### [What you should do]
In this exercise, retype exactly and only the lines from the top of the entries below through the line that holds "You are a GUI", omitting pictures.

### [Data for review]
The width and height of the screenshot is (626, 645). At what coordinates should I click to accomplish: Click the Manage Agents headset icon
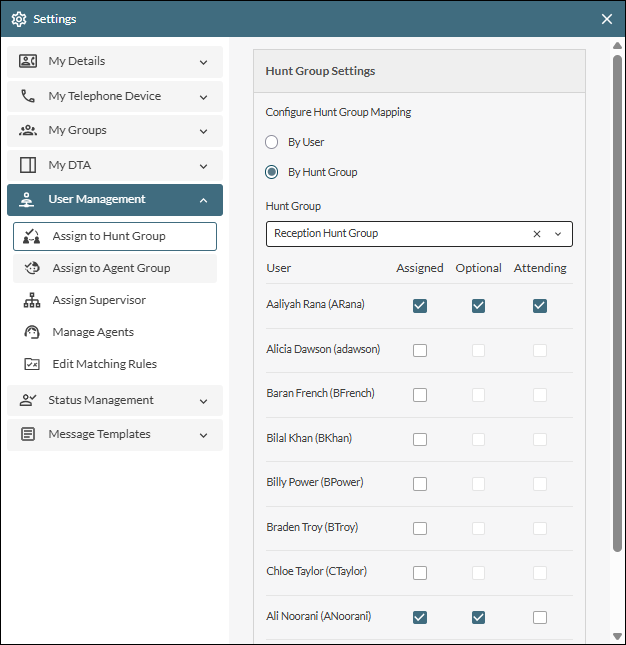32,332
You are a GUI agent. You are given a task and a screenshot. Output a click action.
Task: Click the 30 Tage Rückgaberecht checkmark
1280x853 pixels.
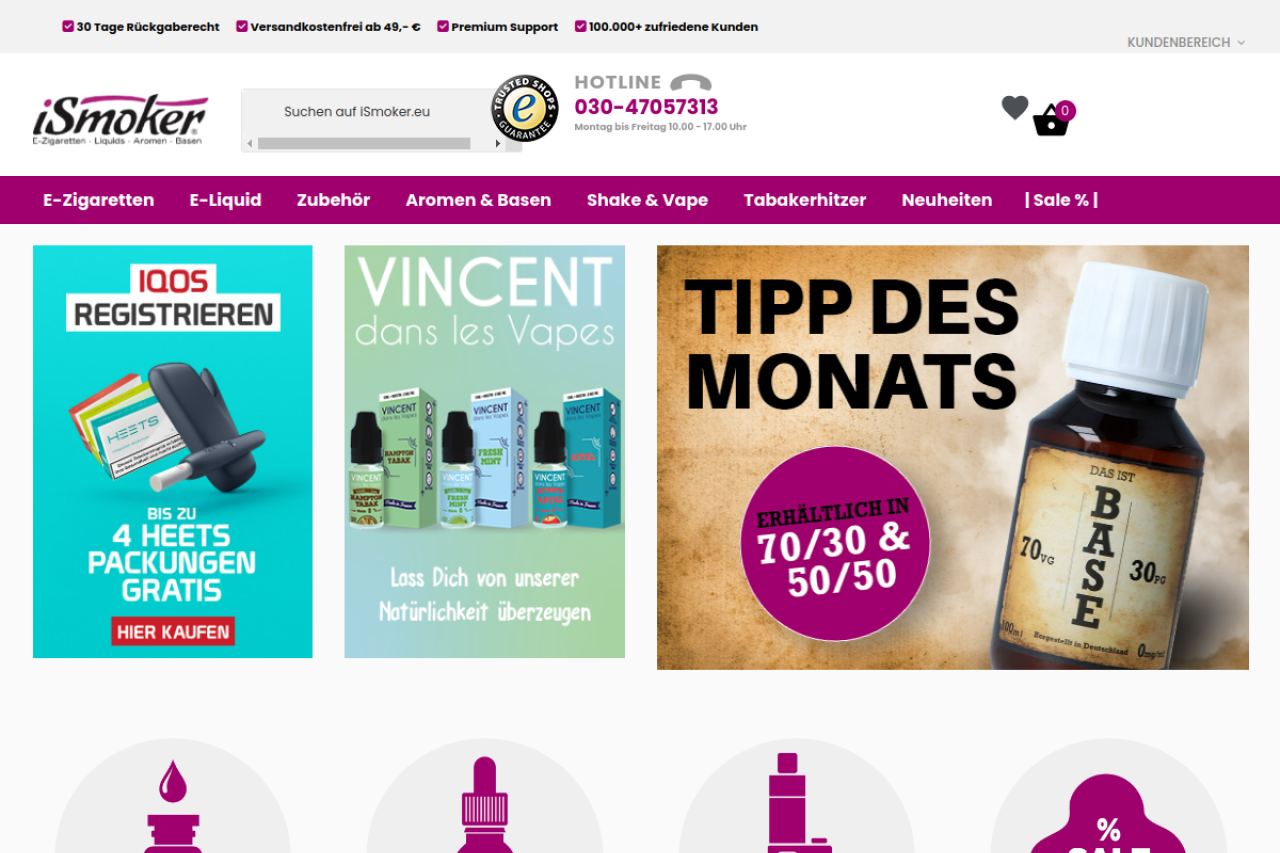click(x=68, y=26)

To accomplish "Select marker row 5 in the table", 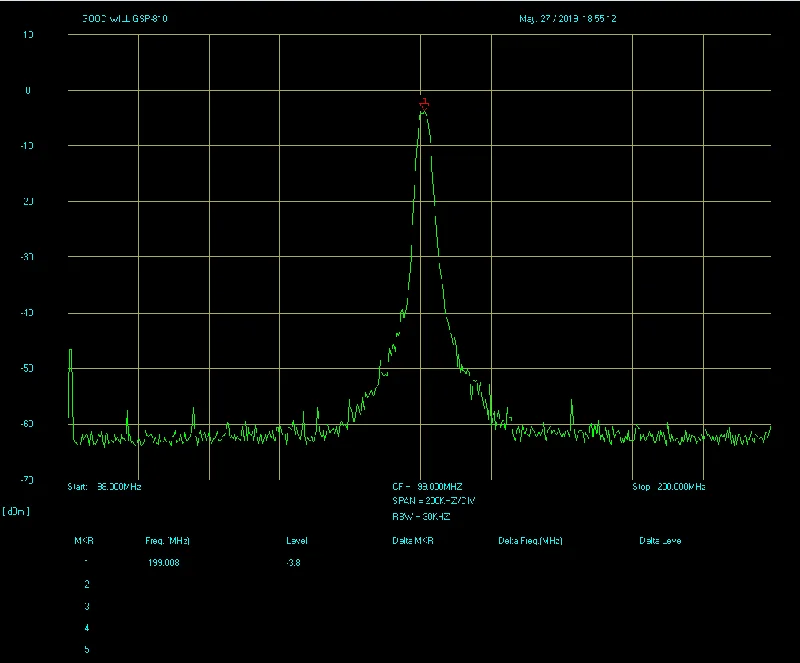I will tap(87, 649).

### [Response]
The width and height of the screenshot is (626, 645). At what coordinates should I click to accomplish: Click the Manage Agents headset icon
32,332
You are a GUI agent. You are given a task and a screenshot. Output a click action.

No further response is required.